Heather Dieter Bartman is another young woman whose work is in demand in the galleries. Although born in England, she received her art training at the American Academy of Art and the Art Institute of Chicago. She has been influenced by Irving Shapiro and Fenwick Lansdowne, but her concepts are quite her own. She has a fine sense of pattern, and often in her work the bird is secondary to the branch on which it is perched.

Joan Sharkey Thomas, who lives in Ontario, is best known for her drawings in black-and-white drybrush, a technique that has allowed her to explore and master the nuances of line, mass, tonal value, and composition. Other women whose bird paintings have been widely acclaimed are Susan Bourdet, Amy Brackenburg, Nita Engle, Cindy House, and Suellen Ross.

In addition to the artists already discussed, there are a number of others who have published distinguished bird illustrations in the recent past or are now exhibiting in the wildlife galleries. Some have attained high professional stature, including Don Balke, E. P. Bennett, Jr., Edward Bierly, Allen Blagden, Keith Brockie, Michael Budden, Merrill Butler, James Carson, James E. Coe, Arthur Cook, William Dilger, Walter Ferguson, Mario Fernandez, Rod Frederick, Gordon Irving, Jon Janosik, Karl Karalus, Rockne Knuth, Dexter Landau, J. F. Landenberger, Pat Lynch, John Malternes, Lawrence McQueen, William McVaugh, Jr., Geoff Mowery, Ron Parker, Richard Parks, Peter Parnall, Hans Peeters, David Plank, Stanley Proctor, Thomas Quinn, Orville Rice, Harold Roe, Paul Schwartz, Fred Sibley, John Sill, Darrell Smith, Ned Smith, Morton Solberg, William Reed Taylor, Wayne Trimm, Robert Tucker, Ron Van Gilder, Brian Wheeler, Jonathan Wilde, Reagan Wood, and Scott Woolever.

▸ **REQUIRED TASK A**: According to the bird art passage, where did Heather Dieter Bartman receive her art training?
▸ **REQUIRED TASK B**: Decide whether each statement agrees with the bird art passage, answering yes or no and quoting the words that settle it: (i) Joan Sharkey Thomas lives in Ontario. (ii) Heather Dieter Bartman was born in the United States. (iii) In Heather Dieter Bartman's work the bird is always more prominent than its perch.
The records are separate material and have no connection to the bird art passage.

▸ **RECORD SET**:
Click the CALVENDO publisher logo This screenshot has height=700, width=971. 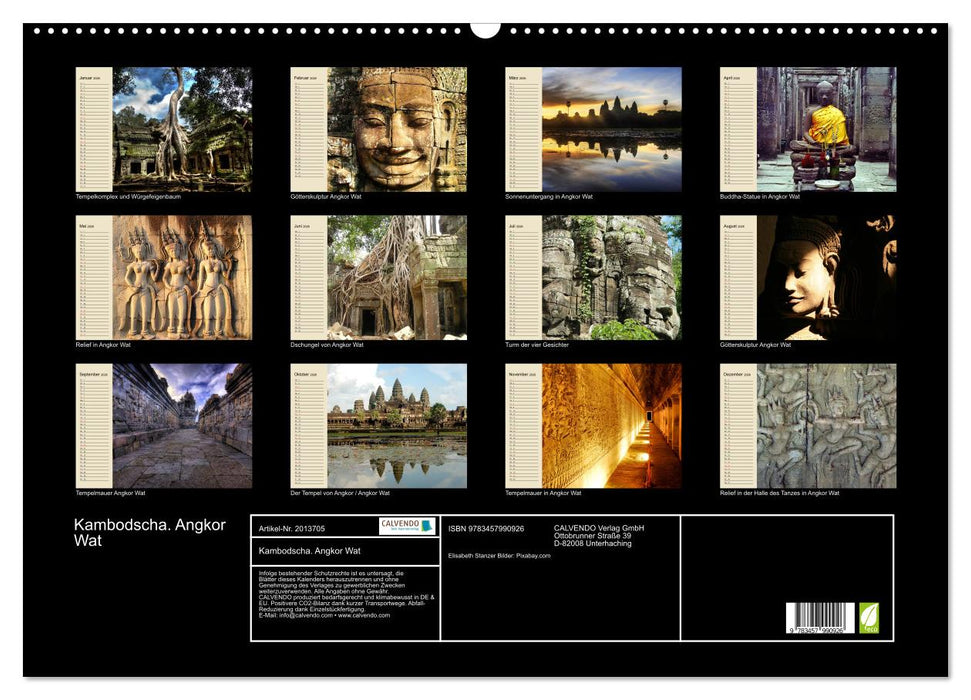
...
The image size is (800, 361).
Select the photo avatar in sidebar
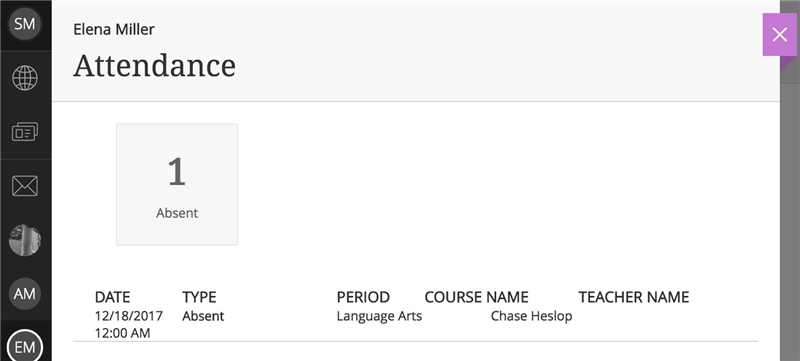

▸ **COMPLETE OUTPUT A**: At the American Academy of Art and the Art Institute of Chicago.

▸ **COMPLETE OUTPUT B**:
(i) Yes: "Joan Sharkey Thomas, who lives in Ontario"
(ii) No: "Although born in England"
(iii) No: "often in her work the bird is secondary to the branch on which it is perched"